The AT-6E Wolverine, a turboprop light attack/armed reconnaissance aircraft developed from the T-6 primary trainer, incorporates advanced systems from other aircraft such as the A-10C’s mission computer, the F-16’s Hands-on Throttle and Stick (HOTAS), and a Helmet Mounted Cueing System (HMCS). It incorporates advanced systems from other combat aircraft, including the A-10C’s mission computer and the F-16’s Hands-on Throttle and Stick (HOTAS) system. The Wolverine is equipped with a Helmet Mounted Cueing System (HMCS) and a digital glass cockpit featuring three color Multi-Function Displays (MFDs) for integrated navigation, sensor, and weapons management. Communication and data capabilities include LINK-16/SADL data links, real-time Full Motion Video (FMV)/ROVER for integration with ground forces, and tactical VHF/UHF/SATCOMS.
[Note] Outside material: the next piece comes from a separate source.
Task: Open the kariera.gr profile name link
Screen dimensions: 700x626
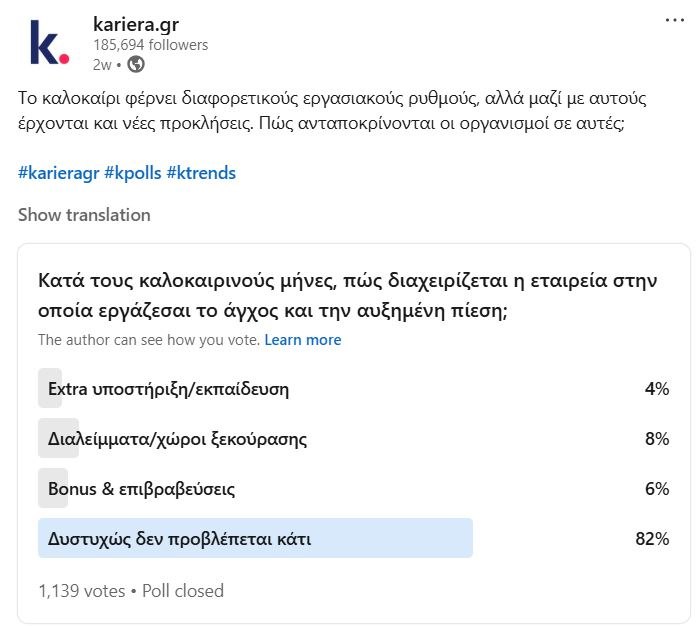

This aircraft can carry a variety of air-to-ground weapons on its six wing pylons and is equipped with a centerline-mounted MX-15D EO/IR sensor for targeting and tactical Intelligence, Surveillance, and Reconnaissance (ISR). Initially proposed for the USAF’s Light Attack/Armed Reconnaissance (LAAR) requirement, the AT-6 Wolverine’s development faced budgetary constraints. However, renewed interest in 2017 led to the Light Attack Experiment (OA-X), evaluating off-the-shelf platforms for Close Air Support (CAS) and ISR missions. This secure-tactical network supports U.S. and partner-nation Counter-Insurgency (COIN) operations. Countries like Colombia, Nigeria, Thailand, and Tunisia collaborated with the 81st Fighter Squadron to develop light attack/ISR tactics using AERONet.